(Source data)

"""

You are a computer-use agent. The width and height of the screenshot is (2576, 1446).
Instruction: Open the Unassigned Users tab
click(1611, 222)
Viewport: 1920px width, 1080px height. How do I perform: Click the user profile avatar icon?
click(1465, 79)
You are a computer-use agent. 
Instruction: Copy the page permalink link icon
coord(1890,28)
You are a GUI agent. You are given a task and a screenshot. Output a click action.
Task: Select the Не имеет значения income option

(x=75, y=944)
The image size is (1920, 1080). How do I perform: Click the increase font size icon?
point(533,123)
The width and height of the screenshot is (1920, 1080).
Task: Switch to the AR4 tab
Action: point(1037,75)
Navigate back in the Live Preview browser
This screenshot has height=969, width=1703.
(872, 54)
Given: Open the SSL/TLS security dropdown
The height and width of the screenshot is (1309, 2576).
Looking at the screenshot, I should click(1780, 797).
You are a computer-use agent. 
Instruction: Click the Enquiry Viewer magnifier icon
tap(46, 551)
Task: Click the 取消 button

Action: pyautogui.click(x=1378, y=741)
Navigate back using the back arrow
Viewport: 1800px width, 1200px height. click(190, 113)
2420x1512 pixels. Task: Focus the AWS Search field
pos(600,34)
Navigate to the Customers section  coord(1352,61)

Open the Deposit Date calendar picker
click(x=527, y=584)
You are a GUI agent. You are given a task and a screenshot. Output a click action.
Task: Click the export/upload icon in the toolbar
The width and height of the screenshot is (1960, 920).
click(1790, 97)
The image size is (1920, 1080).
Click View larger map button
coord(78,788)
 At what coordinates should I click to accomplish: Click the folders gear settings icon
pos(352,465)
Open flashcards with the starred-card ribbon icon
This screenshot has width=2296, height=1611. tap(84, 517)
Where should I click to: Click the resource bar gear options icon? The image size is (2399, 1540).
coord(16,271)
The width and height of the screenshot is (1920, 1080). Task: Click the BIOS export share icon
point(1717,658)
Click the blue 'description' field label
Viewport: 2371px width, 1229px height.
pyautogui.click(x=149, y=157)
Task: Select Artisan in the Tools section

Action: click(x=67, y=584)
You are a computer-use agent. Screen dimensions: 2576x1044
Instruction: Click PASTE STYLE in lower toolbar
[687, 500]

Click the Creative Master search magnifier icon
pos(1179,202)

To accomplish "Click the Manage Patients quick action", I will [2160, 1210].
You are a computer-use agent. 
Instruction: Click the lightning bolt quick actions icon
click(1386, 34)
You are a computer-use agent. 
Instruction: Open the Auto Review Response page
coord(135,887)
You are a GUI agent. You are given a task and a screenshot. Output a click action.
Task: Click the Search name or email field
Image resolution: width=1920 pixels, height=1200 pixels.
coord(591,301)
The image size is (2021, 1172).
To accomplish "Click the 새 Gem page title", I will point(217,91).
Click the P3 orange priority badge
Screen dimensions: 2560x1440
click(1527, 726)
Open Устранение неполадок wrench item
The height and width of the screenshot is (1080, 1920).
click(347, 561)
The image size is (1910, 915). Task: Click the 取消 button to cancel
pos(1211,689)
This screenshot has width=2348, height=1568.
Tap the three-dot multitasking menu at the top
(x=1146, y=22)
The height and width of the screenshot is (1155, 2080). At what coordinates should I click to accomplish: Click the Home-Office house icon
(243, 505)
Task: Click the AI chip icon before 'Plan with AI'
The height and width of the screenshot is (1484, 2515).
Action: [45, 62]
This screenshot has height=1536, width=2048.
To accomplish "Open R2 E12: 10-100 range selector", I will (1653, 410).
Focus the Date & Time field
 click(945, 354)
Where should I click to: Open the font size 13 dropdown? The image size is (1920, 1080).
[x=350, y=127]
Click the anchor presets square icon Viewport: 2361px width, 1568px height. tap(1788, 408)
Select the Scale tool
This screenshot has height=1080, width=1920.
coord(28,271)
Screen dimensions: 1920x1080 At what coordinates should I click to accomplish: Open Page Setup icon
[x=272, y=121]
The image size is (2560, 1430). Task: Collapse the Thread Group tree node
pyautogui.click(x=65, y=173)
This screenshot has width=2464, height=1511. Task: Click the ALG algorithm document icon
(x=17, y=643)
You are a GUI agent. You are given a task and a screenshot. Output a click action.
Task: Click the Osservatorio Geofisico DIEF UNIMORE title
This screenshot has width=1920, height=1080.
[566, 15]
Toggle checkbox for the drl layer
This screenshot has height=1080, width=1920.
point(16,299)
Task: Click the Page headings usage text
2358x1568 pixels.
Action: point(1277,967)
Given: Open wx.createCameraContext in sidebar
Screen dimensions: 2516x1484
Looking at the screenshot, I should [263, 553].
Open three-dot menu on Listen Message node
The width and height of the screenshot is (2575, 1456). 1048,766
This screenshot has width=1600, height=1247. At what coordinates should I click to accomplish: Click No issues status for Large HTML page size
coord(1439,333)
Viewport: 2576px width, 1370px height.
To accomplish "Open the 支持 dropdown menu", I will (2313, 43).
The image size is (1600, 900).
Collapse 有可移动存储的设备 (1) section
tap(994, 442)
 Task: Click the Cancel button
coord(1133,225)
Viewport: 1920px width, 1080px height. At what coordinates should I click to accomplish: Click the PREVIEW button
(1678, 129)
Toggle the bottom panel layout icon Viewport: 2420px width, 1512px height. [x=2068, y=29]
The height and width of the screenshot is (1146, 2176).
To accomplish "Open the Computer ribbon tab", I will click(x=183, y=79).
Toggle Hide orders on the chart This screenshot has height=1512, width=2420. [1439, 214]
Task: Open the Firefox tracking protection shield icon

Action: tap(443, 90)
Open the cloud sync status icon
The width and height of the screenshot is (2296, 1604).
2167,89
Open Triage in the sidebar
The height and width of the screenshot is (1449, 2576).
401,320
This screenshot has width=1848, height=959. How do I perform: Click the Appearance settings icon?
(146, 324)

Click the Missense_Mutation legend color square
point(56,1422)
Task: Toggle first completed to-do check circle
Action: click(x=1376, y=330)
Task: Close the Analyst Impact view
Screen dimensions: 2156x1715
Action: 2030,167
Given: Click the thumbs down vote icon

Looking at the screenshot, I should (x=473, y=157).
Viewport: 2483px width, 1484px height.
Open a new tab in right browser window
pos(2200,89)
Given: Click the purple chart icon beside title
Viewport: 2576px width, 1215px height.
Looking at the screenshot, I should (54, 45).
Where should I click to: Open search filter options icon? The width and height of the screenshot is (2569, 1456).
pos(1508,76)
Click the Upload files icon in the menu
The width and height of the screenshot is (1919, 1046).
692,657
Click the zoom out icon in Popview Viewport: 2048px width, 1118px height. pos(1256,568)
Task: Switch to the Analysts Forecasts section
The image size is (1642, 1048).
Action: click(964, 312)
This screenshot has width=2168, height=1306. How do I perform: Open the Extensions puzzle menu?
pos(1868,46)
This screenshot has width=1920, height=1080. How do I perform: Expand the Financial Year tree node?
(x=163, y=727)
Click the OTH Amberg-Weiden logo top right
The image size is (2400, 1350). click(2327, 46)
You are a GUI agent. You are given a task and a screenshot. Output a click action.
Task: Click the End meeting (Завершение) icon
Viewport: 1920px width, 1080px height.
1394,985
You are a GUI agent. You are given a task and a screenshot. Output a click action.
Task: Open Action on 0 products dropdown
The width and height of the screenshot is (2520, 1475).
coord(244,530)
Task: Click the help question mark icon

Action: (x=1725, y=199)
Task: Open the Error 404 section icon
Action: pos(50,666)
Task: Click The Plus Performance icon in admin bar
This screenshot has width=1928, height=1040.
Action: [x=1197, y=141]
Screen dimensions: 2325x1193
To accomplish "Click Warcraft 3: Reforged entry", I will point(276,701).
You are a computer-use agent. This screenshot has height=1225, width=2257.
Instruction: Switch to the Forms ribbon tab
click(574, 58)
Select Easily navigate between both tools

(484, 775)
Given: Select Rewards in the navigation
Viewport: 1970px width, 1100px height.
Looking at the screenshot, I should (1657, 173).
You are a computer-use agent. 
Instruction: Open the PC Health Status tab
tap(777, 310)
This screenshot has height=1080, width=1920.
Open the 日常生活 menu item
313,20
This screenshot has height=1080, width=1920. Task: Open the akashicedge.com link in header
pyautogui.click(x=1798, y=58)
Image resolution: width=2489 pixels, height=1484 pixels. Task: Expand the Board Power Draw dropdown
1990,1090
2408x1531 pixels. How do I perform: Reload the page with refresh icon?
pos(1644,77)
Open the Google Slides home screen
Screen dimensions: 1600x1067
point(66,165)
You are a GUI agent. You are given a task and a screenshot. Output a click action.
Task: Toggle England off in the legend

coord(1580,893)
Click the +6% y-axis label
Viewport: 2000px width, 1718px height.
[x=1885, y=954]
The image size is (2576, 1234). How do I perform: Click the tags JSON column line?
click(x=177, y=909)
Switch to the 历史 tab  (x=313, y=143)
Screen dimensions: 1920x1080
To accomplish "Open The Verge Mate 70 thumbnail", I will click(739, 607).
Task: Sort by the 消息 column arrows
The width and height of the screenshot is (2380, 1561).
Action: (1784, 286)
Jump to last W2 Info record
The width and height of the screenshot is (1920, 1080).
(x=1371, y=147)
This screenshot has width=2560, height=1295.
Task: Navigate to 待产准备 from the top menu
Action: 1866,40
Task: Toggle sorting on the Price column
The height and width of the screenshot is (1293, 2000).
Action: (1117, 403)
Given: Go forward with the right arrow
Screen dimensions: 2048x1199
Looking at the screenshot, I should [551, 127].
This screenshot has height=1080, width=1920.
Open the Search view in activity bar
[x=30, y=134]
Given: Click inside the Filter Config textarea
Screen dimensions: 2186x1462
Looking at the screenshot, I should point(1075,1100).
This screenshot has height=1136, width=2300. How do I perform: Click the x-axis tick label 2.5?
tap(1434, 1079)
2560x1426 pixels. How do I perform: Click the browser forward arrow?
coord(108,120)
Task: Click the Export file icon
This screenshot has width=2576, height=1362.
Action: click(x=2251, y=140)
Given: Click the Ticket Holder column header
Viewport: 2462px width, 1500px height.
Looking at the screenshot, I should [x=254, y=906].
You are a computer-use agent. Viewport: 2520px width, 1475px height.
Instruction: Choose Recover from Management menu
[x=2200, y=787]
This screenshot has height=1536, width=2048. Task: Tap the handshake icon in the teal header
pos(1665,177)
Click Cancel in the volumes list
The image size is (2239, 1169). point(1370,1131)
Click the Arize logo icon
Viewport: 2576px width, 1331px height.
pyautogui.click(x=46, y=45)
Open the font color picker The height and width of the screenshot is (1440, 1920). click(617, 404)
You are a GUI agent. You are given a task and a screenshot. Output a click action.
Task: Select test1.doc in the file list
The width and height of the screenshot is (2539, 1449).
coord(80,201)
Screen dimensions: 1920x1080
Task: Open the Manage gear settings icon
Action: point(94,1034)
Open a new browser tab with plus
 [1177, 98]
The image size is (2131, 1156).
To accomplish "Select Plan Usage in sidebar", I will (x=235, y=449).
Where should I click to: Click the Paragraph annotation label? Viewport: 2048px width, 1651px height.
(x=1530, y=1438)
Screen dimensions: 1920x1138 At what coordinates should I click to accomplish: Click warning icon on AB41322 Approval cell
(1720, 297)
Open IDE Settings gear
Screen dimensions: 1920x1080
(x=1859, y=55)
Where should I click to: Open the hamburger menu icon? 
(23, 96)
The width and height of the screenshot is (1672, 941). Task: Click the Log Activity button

"""

Only the lines from the one with "Open IDE Settings gear" through the end of the data belong in the answer, each reproduced exactly.

### Solution to this exercise:
Open IDE Settings gear
Screen dimensions: 1920x1080
(x=1859, y=55)
Where should I click to: Open the hamburger menu icon? 
(23, 96)
The width and height of the screenshot is (1672, 941). Task: Click the Log Activity button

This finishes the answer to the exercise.